Task inputs:
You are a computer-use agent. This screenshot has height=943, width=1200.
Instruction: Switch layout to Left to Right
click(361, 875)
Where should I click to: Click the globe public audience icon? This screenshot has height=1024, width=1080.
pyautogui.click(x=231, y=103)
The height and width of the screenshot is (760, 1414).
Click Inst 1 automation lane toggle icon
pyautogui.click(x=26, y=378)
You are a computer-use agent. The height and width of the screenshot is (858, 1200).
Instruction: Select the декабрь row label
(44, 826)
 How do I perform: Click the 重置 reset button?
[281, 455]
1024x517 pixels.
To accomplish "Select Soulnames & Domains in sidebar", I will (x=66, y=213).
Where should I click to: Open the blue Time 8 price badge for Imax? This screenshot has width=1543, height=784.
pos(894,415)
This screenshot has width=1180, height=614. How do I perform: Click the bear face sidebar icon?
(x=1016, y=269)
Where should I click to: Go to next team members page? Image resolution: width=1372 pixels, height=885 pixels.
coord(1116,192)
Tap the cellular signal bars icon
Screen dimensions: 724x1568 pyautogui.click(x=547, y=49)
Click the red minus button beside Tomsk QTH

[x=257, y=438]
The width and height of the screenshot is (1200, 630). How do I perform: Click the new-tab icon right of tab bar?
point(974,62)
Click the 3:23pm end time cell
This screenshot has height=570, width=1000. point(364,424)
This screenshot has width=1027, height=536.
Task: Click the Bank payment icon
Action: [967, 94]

Your task: Copy the data above word for word, starting with its first line and ending after the line that contains "pos(894,415)".

Output of the task:
You are a computer-use agent. This screenshot has height=943, width=1200.
Instruction: Switch layout to Left to Right
click(361, 875)
Where should I click to: Click the globe public audience icon? This screenshot has height=1024, width=1080.
pyautogui.click(x=231, y=103)
The height and width of the screenshot is (760, 1414).
Click Inst 1 automation lane toggle icon
pyautogui.click(x=26, y=378)
You are a computer-use agent. The height and width of the screenshot is (858, 1200).
Instruction: Select the декабрь row label
(44, 826)
 How do I perform: Click the 重置 reset button?
[281, 455]
1024x517 pixels.
To accomplish "Select Soulnames & Domains in sidebar", I will (x=66, y=213).
Where should I click to: Open the blue Time 8 price badge for Imax? This screenshot has width=1543, height=784.
pos(894,415)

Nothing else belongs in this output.